A 0.1 significance level is used for a hypothesis test of the claim that when parents use a particular method of gender​ selection, the proportion of baby girls is less than 0.5. Assume that sample data consists of 78 girls in 169 ​births, so the sample statistic of six thirteenths results in a z score that is 1 standard deviation below 0. -What is the null hypothesis and alternative hypothesis -what is the value of alpha -what is the sampling distribution of the sample statistic? -Is the test two-tailed, left tailed or right tailed? -what is the value of the test statistic? -P-value? -What are the critical values? - What is the area of the critical region? How to solve this with TI-83?

Answer 1

By using the TI-83 calculator we have to solve this question.

Claim:  parents use a particular method of gender selection, the proportion of baby girls is less than 0.5.

The null and alternative hypothesis is

H0: P = 0.5

H1: P < 0.5

Level of significance = 0.1

Our test is left tailed because the alternative hypothesis has less than sign.
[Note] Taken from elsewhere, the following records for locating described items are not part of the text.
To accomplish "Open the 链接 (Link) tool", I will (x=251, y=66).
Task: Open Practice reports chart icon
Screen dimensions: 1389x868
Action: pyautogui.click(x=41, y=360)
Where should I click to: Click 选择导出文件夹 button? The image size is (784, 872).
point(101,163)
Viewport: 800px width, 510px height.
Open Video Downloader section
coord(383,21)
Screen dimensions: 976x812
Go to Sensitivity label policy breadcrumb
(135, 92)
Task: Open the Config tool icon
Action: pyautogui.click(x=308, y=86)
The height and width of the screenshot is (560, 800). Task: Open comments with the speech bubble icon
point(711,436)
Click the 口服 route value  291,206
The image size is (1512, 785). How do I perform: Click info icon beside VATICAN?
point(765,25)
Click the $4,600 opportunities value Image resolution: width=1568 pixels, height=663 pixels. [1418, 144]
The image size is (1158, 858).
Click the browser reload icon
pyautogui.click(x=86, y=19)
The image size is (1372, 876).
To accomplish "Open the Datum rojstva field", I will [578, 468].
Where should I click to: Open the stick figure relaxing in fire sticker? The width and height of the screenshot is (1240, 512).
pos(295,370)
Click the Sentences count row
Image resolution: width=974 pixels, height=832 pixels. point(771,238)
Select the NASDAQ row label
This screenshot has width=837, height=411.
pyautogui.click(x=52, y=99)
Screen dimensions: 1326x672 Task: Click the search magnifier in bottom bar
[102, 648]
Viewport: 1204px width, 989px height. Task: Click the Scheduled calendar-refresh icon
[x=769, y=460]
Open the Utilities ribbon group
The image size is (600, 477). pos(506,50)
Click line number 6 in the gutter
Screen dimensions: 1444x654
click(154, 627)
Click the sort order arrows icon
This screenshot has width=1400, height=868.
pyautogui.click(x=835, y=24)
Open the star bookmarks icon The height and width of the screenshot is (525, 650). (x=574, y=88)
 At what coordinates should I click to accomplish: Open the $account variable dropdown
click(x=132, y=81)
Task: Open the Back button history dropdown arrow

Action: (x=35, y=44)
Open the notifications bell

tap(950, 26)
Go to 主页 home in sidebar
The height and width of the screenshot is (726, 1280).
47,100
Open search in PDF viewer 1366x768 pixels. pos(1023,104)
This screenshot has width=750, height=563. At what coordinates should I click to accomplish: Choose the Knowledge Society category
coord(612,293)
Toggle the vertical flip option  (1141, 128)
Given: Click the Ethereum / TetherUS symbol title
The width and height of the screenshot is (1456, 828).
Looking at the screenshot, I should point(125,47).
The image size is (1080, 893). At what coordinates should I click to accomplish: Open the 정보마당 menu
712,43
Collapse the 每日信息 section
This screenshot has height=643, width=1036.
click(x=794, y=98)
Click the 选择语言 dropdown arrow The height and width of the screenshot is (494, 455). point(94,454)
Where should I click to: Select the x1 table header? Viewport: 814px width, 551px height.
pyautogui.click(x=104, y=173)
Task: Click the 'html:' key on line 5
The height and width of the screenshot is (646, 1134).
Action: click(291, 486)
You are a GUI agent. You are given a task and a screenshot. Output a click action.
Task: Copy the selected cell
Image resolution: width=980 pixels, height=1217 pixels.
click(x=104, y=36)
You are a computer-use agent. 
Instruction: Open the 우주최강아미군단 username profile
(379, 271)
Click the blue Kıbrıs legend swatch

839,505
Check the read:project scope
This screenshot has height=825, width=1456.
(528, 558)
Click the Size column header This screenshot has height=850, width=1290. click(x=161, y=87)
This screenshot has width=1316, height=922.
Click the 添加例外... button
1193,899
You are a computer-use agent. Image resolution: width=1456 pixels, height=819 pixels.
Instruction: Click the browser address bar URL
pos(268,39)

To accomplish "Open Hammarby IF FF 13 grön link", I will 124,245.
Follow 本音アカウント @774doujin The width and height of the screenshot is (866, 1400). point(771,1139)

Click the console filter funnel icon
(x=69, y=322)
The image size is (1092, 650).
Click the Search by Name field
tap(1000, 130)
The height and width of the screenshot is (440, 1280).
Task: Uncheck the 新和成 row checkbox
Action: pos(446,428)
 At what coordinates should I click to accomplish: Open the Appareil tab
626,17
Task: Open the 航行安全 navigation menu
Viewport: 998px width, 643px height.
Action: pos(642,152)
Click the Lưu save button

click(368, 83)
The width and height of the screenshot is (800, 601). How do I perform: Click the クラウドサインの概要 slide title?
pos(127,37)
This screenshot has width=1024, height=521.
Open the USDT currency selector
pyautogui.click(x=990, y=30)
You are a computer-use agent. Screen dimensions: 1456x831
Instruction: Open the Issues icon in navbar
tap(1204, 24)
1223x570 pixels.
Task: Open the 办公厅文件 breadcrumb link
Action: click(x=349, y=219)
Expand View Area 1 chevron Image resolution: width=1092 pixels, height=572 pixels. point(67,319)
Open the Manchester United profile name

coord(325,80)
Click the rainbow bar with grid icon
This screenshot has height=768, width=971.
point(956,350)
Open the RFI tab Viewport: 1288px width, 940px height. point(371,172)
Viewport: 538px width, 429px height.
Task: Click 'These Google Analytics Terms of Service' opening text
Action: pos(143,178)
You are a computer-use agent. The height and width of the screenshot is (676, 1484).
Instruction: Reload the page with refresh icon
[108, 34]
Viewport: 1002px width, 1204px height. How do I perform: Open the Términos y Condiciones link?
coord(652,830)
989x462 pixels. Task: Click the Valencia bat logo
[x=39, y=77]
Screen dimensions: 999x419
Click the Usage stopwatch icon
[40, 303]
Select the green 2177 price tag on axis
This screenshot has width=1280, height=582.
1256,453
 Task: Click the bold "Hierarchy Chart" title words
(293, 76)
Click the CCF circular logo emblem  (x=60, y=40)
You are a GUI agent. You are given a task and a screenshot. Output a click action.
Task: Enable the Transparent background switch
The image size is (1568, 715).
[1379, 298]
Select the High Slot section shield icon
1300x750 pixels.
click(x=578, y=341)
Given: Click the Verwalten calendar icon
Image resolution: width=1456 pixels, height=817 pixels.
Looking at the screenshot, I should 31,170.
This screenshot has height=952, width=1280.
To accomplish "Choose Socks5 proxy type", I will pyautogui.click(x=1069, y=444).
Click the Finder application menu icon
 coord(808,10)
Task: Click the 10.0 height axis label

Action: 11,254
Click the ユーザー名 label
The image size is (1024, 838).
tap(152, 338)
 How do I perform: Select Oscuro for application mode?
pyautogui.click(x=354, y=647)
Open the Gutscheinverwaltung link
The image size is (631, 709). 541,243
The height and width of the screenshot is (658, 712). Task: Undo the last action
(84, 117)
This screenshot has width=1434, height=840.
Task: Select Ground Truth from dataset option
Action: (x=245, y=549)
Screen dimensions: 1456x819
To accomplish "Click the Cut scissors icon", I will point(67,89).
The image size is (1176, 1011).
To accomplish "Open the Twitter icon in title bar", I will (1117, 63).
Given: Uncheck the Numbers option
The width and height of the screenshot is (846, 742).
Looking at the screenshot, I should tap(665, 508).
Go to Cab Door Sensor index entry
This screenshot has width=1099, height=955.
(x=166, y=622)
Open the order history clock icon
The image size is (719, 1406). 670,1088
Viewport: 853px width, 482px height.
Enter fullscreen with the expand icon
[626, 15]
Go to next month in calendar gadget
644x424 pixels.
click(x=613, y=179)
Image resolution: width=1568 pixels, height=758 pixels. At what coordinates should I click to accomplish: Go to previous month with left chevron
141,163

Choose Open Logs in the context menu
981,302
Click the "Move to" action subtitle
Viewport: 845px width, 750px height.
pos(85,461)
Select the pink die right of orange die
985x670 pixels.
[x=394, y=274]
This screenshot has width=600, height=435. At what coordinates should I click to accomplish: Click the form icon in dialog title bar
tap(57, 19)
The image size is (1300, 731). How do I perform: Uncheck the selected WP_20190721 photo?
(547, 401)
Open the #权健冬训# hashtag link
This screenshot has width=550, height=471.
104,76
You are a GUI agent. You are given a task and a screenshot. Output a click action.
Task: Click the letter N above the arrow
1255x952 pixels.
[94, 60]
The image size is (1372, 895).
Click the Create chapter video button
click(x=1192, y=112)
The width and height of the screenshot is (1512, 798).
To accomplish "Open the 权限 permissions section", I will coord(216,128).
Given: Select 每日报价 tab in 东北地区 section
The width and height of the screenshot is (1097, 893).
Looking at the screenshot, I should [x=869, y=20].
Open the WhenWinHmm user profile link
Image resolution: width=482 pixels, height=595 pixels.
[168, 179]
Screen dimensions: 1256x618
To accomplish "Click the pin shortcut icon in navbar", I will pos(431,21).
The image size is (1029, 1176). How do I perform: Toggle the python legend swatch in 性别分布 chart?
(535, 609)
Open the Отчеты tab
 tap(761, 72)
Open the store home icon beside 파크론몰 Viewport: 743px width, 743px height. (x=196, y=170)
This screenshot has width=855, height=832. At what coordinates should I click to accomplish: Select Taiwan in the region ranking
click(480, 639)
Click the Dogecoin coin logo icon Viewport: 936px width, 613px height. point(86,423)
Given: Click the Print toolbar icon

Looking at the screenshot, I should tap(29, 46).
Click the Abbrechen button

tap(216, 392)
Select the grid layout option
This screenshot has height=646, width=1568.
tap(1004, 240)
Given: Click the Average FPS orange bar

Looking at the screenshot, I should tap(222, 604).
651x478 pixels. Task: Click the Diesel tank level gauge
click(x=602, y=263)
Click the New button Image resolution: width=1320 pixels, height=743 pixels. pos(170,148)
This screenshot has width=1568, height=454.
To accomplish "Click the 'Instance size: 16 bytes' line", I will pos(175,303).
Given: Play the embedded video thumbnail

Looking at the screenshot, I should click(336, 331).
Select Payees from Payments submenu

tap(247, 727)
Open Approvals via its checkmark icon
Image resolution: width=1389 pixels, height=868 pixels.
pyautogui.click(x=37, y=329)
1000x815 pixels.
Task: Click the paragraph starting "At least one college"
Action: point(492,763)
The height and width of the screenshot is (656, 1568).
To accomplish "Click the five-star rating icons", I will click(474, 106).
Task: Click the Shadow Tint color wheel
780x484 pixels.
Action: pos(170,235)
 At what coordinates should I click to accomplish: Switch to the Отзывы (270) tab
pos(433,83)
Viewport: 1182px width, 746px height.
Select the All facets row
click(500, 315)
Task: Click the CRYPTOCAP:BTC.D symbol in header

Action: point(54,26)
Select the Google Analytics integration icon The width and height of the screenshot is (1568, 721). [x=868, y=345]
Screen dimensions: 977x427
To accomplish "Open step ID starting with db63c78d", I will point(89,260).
Ti-83 calculator path is Click on STAT ----->TESTS -------->1-PropZTest ------>Enter values --->

P0: 0.5

x : 78

n: 169

prop: < p0

Calculate

We get

Test statistic z = - 1

P-value = 0.1587

Critical value = 1.28

Test statistic | z | < critical value we fail to reject null hypothesis.

Coclusion:

Parents use a particular method of gender selection, the proportion of baby girls is NOT less than 0.5.